My Guilt and God’s Grace

I was born into a loving family with wonderful parents and four siblings. We lived at an institution where my parents served as staff. Unfortunately, being raised in this atmosphere set me up for emotional difficulties. For many years, guilt was a constant in my life.
GUILT

At school I was taught the same principles and values as my parents taught, but somehow the school’s teaching led me to think of God as someone who was out to punish me. Being a sensitive girl, this led to an unhealthy guilt. Interspersed through all the good times I had as a kid were these nagging feelings in the back of my mind.

Even as I reached adulthood and beyond, I never got over my guilt issues. They haunted me, sometimes worse than others, as when our eldest son was unwell from birth and died a year later. In my mind, I thought perhaps I was being punished for something I had done wrong.

Finally, when our two living sons were seven and five years of age, my life crumbled to the ground. The tipping point to what had now become anxiety and depression was a tragedy that took place in our small town. All the emotions came in full force, and I could not rise above it.

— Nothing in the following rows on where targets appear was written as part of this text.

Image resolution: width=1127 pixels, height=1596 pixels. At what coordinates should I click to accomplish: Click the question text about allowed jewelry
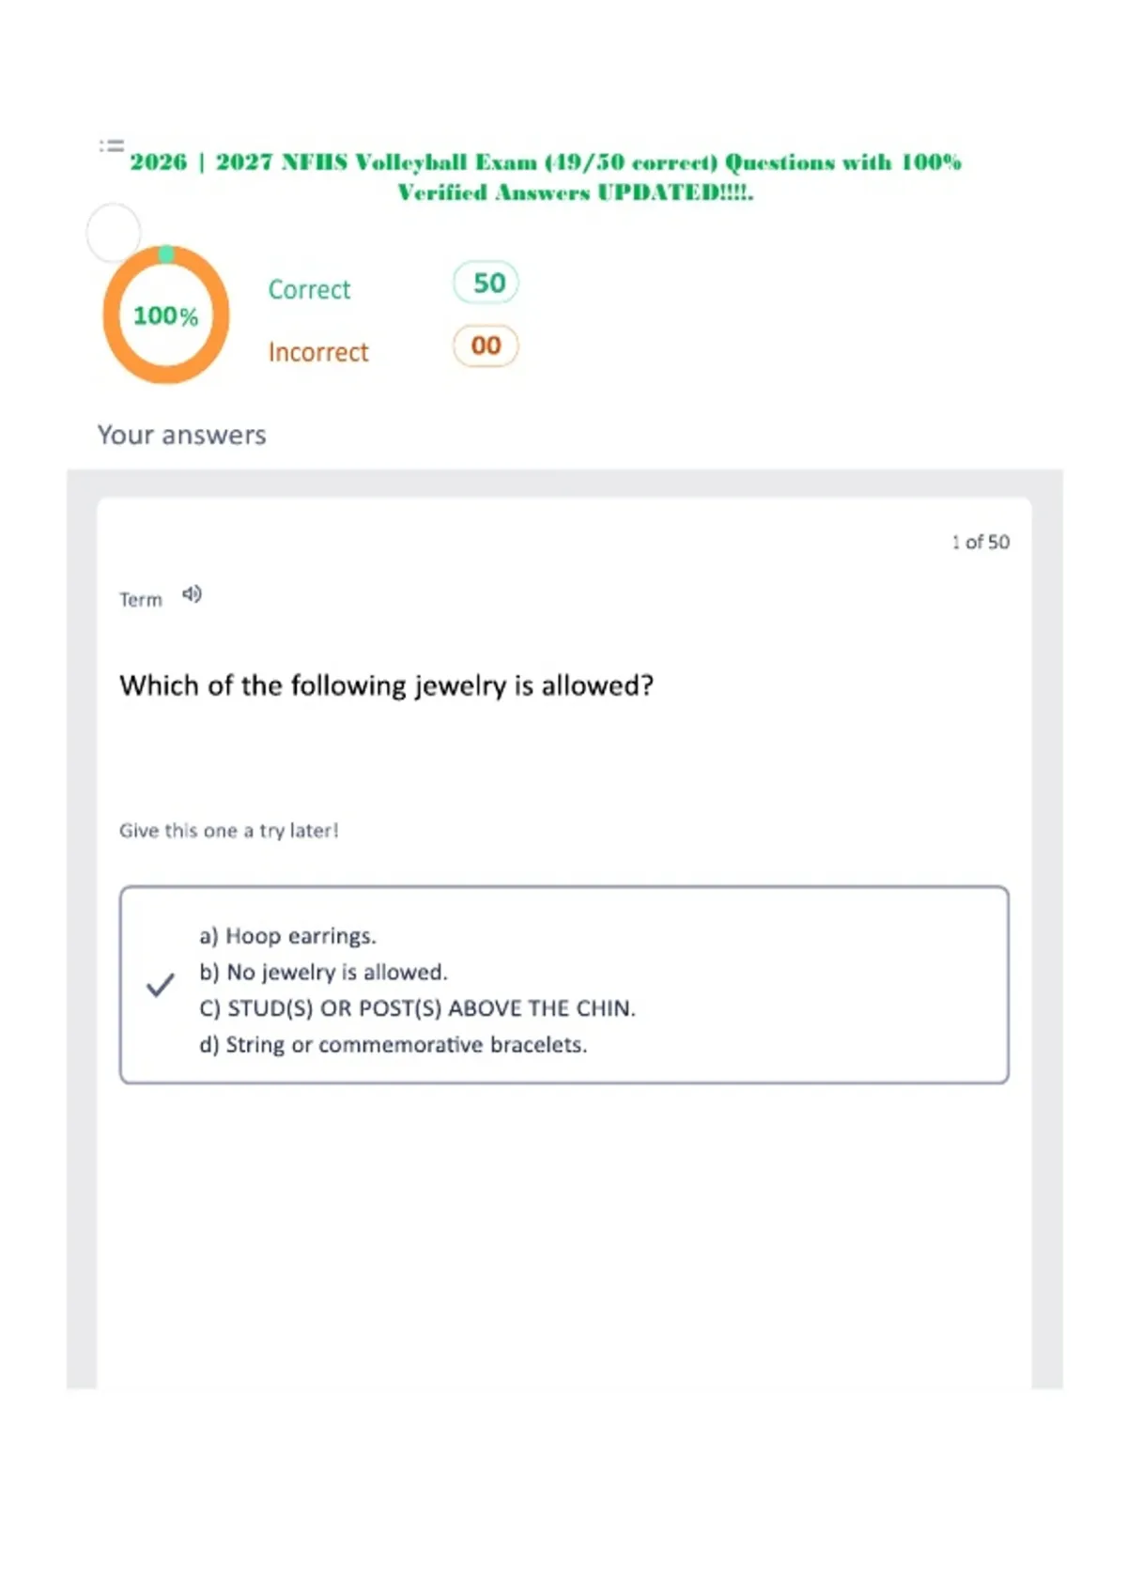click(x=386, y=685)

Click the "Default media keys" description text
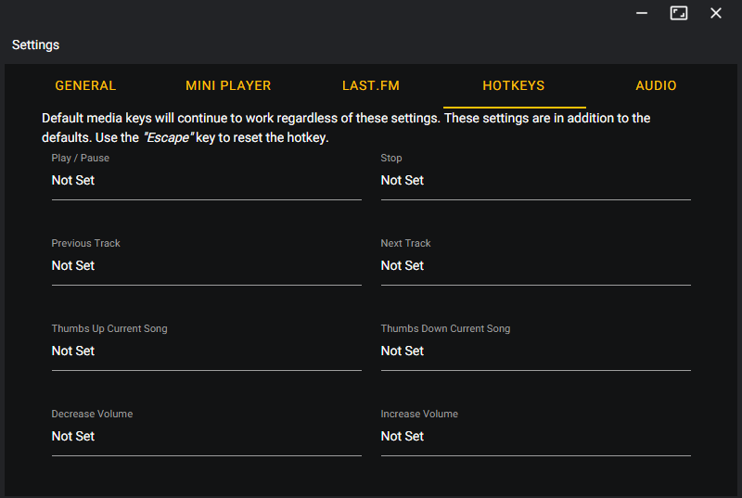[x=241, y=119]
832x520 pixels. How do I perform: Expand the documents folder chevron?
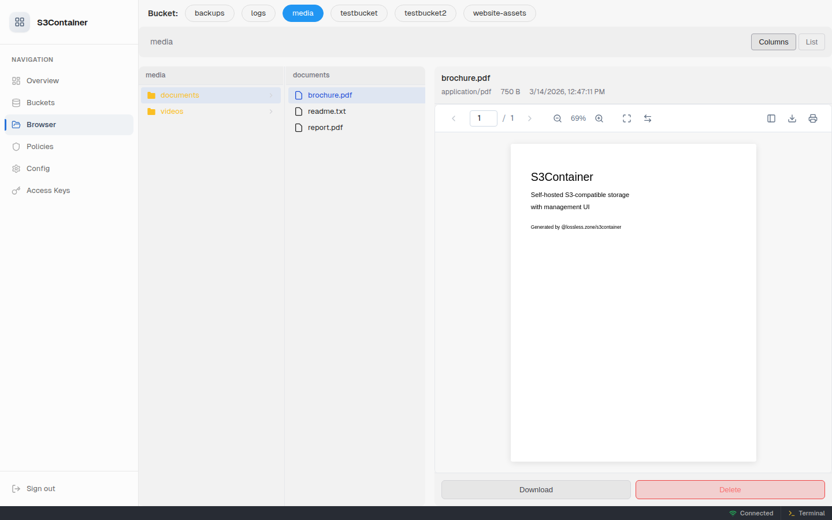click(271, 95)
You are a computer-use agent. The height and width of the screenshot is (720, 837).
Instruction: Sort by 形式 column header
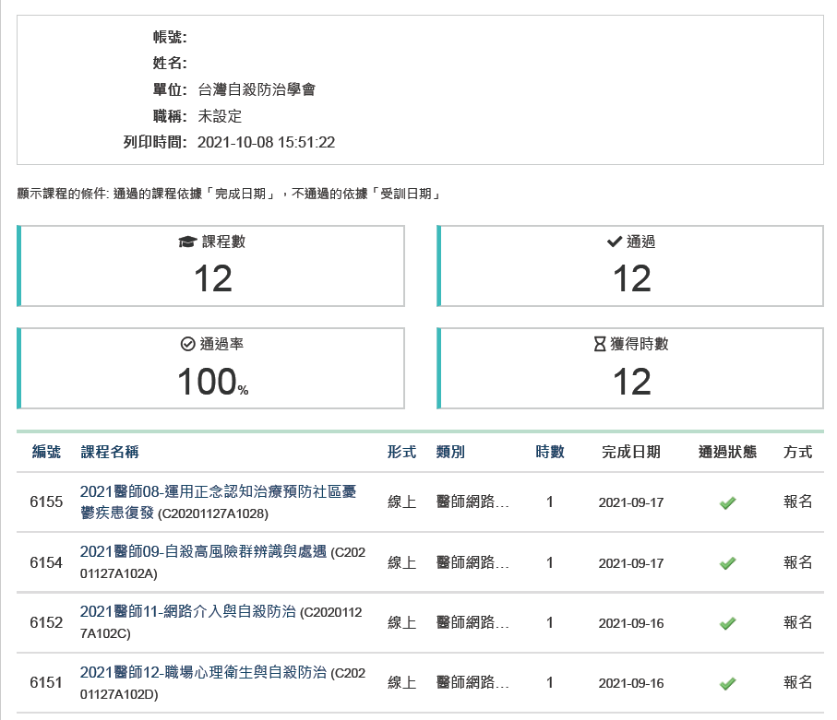coord(401,452)
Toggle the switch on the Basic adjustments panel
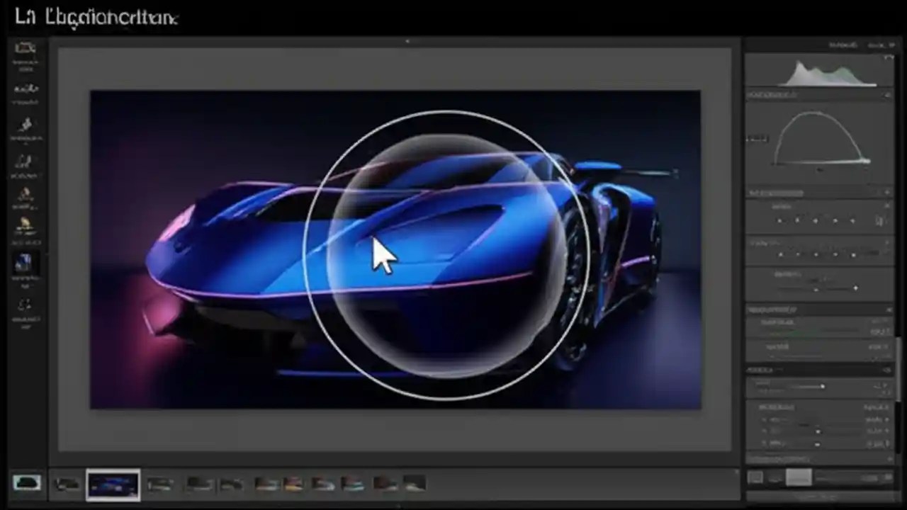The image size is (907, 510). point(886,192)
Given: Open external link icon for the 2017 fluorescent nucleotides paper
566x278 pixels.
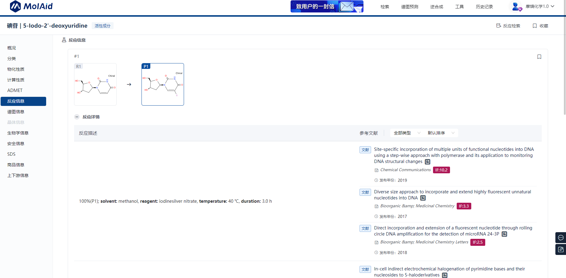Looking at the screenshot, I should pyautogui.click(x=423, y=198).
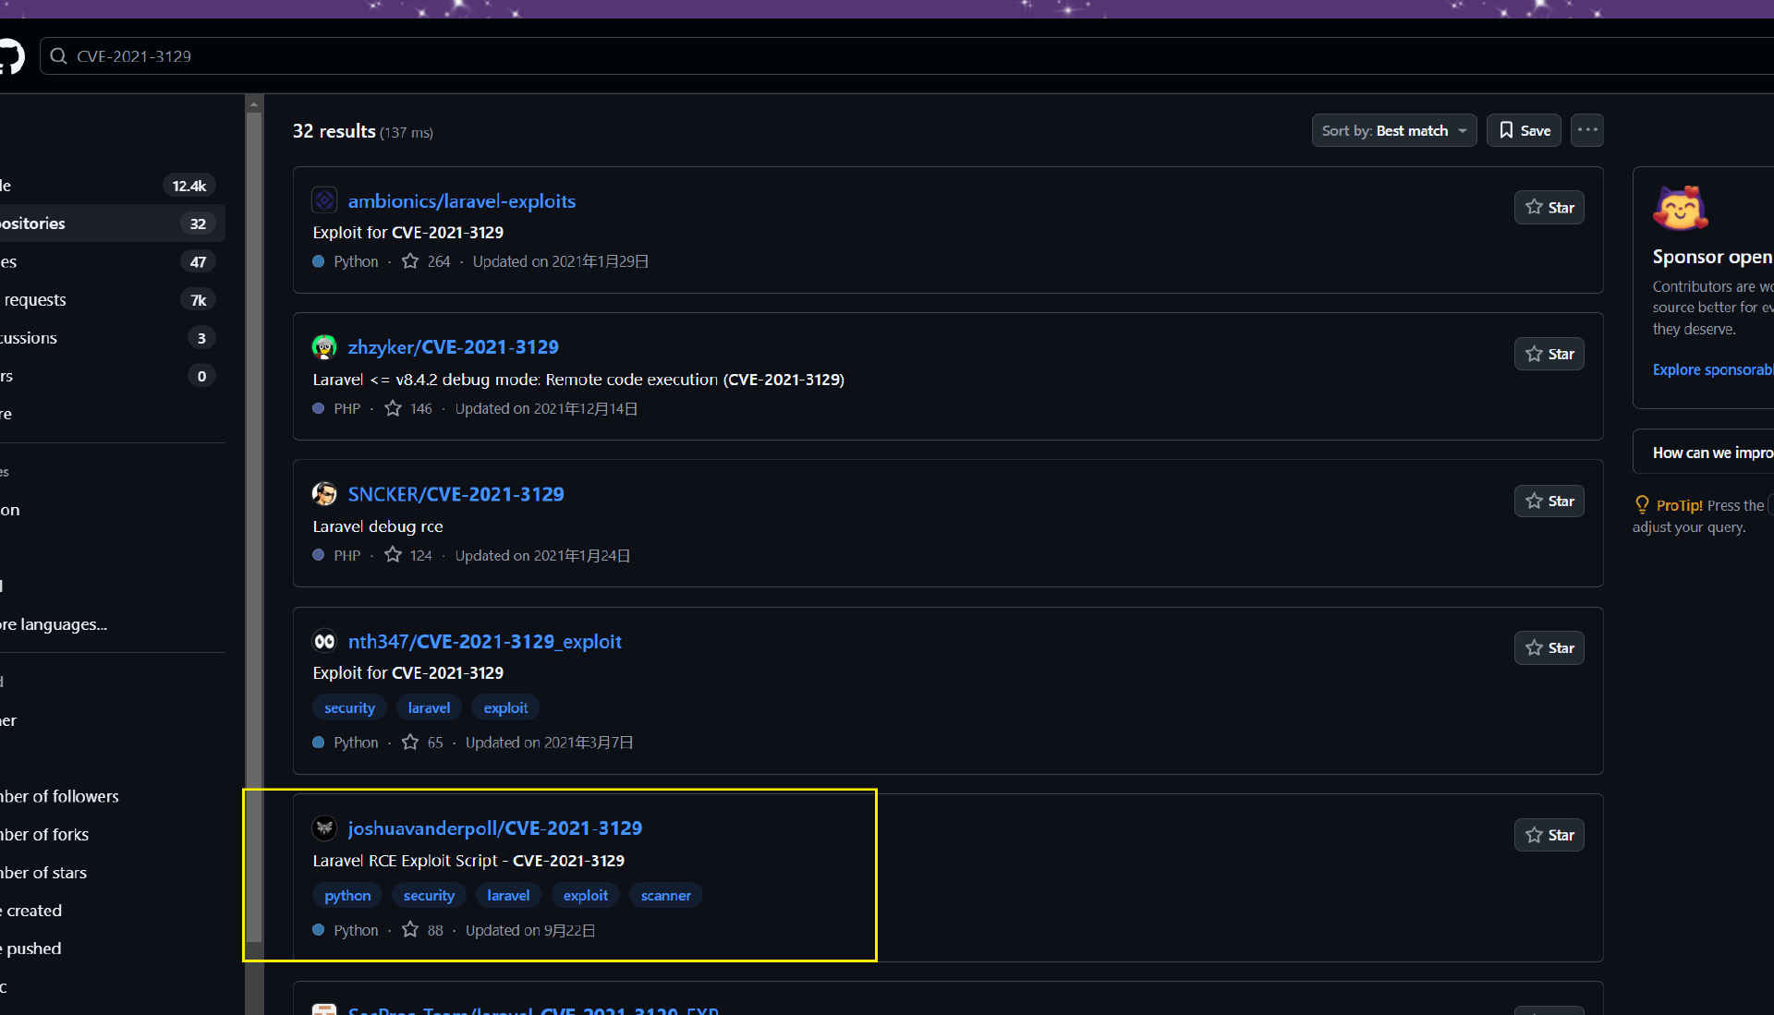
Task: Click nth347 user avatar icon
Action: pyautogui.click(x=324, y=641)
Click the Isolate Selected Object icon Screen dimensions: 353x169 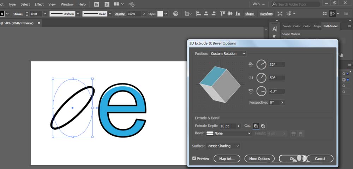(x=280, y=14)
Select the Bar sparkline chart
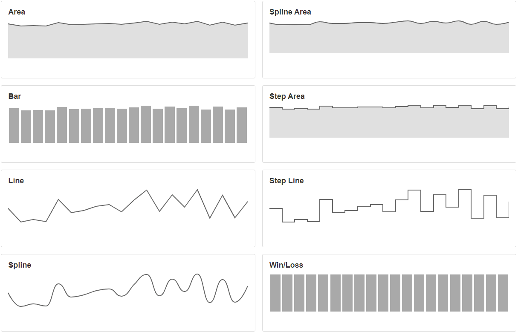 click(128, 124)
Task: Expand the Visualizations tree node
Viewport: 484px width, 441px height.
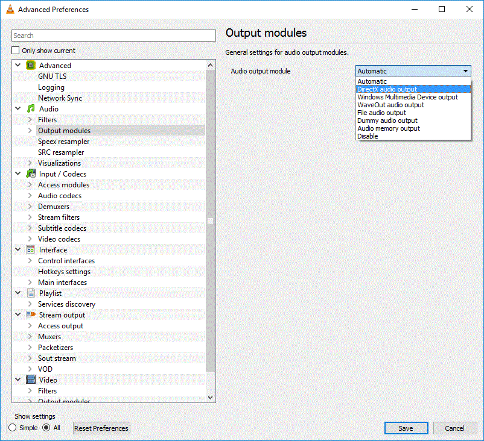Action: click(x=30, y=163)
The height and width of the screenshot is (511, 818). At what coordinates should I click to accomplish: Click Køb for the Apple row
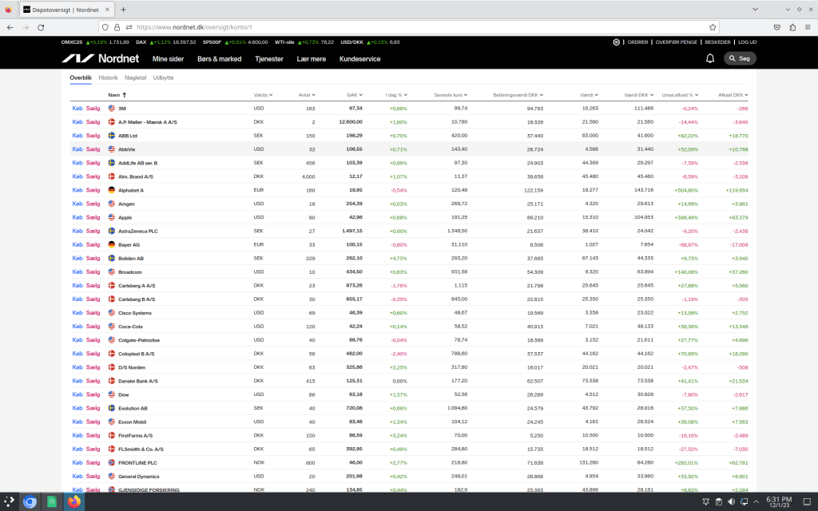click(x=77, y=217)
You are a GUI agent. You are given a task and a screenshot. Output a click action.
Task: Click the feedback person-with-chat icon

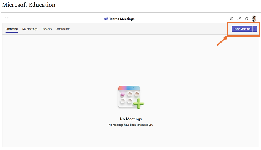coord(239,19)
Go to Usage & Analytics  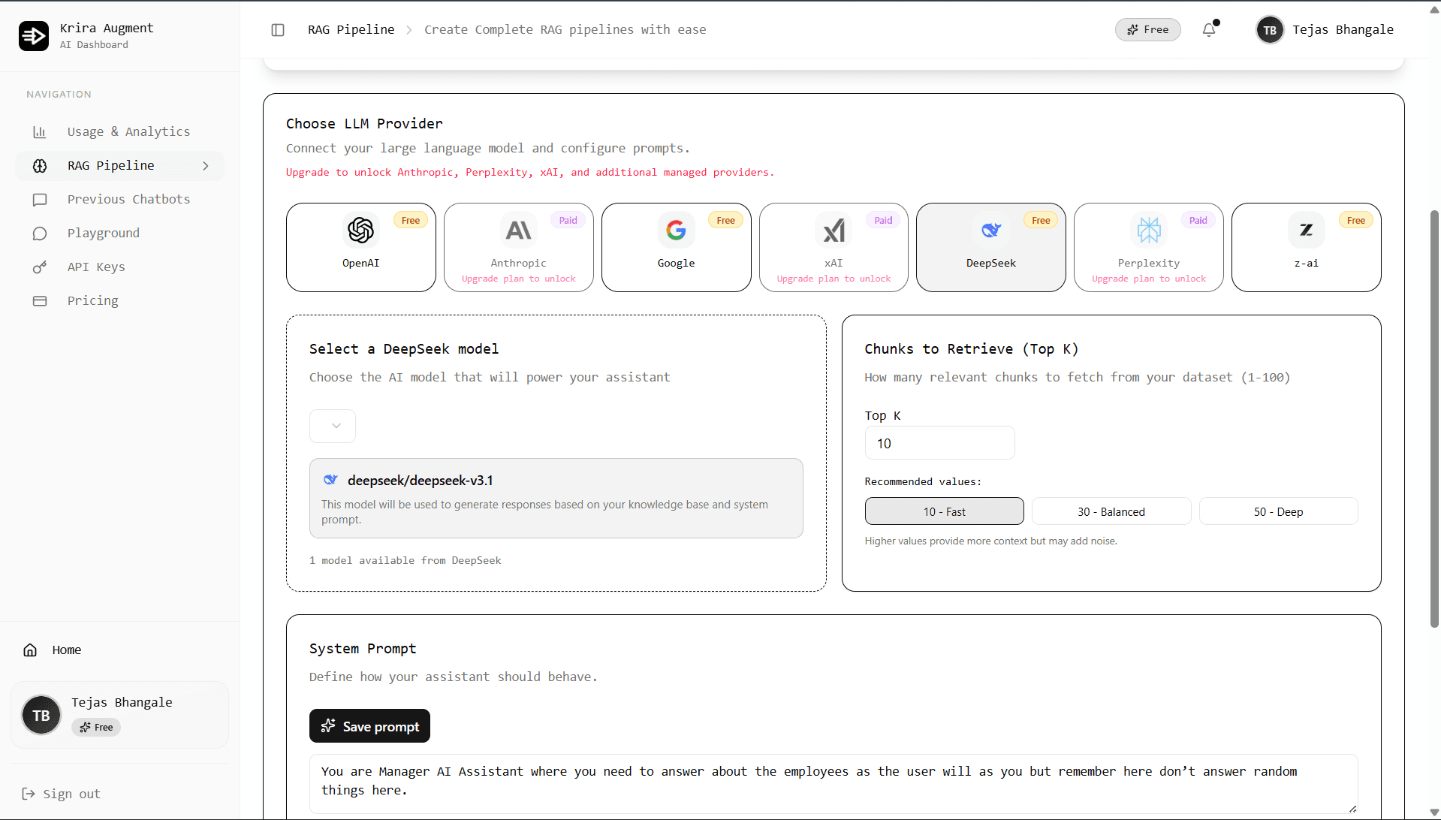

But I realized that I needed to find my way out of this and couldn’t rely on anyone else to fix my problems. I needed to find my own answers, began to look at my symptoms, read and did research on what could be wrong with me, and found that obsessive thinking was actually an imbalance. Along this journey, I received help in the form of medication. As the days went by, we became cautiously optimistic that I was recovering.

GRACE

I came to discover that the right kind of guilt brings about positive change, not rumination over past wrongs. God was not standing over me with a whip, ready to punish me for something. Instead, he was extending me grace and I have not questioned this fact since that time.

When a person thinks obsessively, they try over and over to think their way out of a problem, when, in fact, the opposite actually brings relief and normal thought patterns.

Letting go and letting the medication do its work brought the relief I needed.